Text block:

..........

Face exercises may actually work to help people look a little younger, dermatologists say.
What they describe as the first-ever clinical assessment of the face-contorting exercises shows subtle but visible changes in the faces of several middle-aged women, making them appear a little younger to the eyes of experienced dermatologists.
And at the least, the painful-looking grimaces don’t give you more wrinkles, the team at Northwestern University said.
“It does seem to work,” said Dr. Murad Alam, who led the team that tested the idea.
“It is noninvasive, nontoxic, and it can be self-administered on your own schedule,” Alam added.
His team investigated the idea because people were asking about it and reading about it.
“We were looking at the popular press,” Alam said in an interview. “We realized that there were people who were interested in facial exercises.”
So they decided to do an informal study. A mutual acquaintance introduced Alam to Gary Sikorski, who has made a series of online videos called “Happy Face Yoga.”
The small and far-from-exhaustive study involved 16 middle-aged women who agreed to do some of the exercises over a period of a few weeks.
A chipper Sikorski leads all the videos. “Smile! Open your mouth and form a long ‘o’,” he instructs in one video for “cheek pushups.” “Fold your upper lip over your teeth. Smile again to lift your cheek muscles up.”
The volunteers at Northwestern, all women with an average age of 54, agreed to five months of half-hour daily and then every-other-day sessions of the complex exercises. “It does take a little bit of work,” Alam said.
Alam and his colleague Dr. Wanjarus Roongpisuthipong assessed the women’s faces as they went along.
“I think we wanted dermatologists to assess them because we look at a lot of people’s faces,” Alam said.
“If you work in cosmetic dermatology like I do, much of your life is comprised of staring at people’s faces, figuring out what isn’t quite what they want it to be and figuring out how to fix it.”
On average, the women did look younger, Alam reported in the Journal of the American Medical Association’s JAMA Dermatology. Their cheeks looked a little fuller and their estimated age dropped from 50.8 years to 48 years by the end of the 20 weeks.
One concern Alam had was that the exercises might damage the skin
“We were worried the exercises might make things worse,” he said. People who frown a lot, for instance, tend to get certain wrinkles.
But the exercises did not seem to add wrinkles. “Maybe it’s because each exercise is done for like a minute,” Alam said. “You are exercising enough to build up muscle but not to create wrinkles.”
Alam thinks it’s muscle-building that has any effects on the face. One aspect of facial aging is the loss and dropping of fat layers.
“Underneath the fat there is a layer of muscle. As participants do these exercises, these muscles begin to grow in size, just as if you did a bench press and your muscles grew in size,” he said.
“As muscles grow, they fill out the face. They counteract the effects of sagging skin and the thinning fat. That makes the face look younger by making it look fuller.”
Any facial exercises may help
It’s not this particular regimen, but any regimen of facial exercises that works, Alam believes.

..........

Raw data:
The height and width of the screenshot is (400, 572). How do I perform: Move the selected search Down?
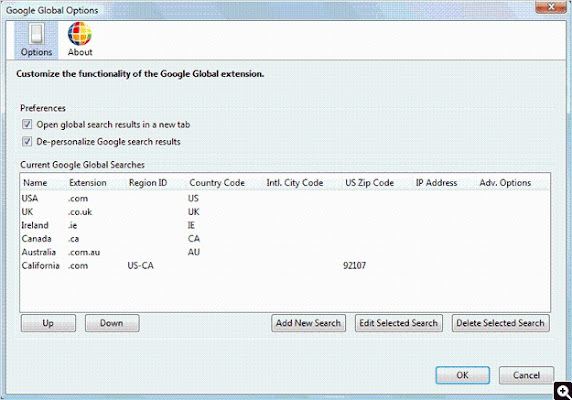coord(112,323)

..........

Work instructions:
1) From the article on facial exercises, transcribe the passage starting with "On average, the" and going on through "of fat layers.".
2) In the article on facial exercises, what was the average age of the women who volunteered for the Northwestern study?

Responses to the exercise:
1)
On average, the women did look younger, Alam reported in the Journal of the American Medical Association’s JAMA Dermatology. Their cheeks looked a little fuller and their estimated age dropped from 50.8 years to 48 years by the end of the 20 weeks.
One concern Alam had was that the exercises might damage the skin
“We were worried the exercises might make things worse,” he said. People who frown a lot, for instance, tend to get certain wrinkles.
But the exercises did not seem to add wrinkles. “Maybe it’s because each exercise is done for like a minute,” Alam said. “You are exercising enough to build up muscle but not to create wrinkles.”
Alam thinks it’s muscle-building that has any effects on the face. One aspect of facial aging is the loss and dropping of fat layers.

2) Their average age was 54.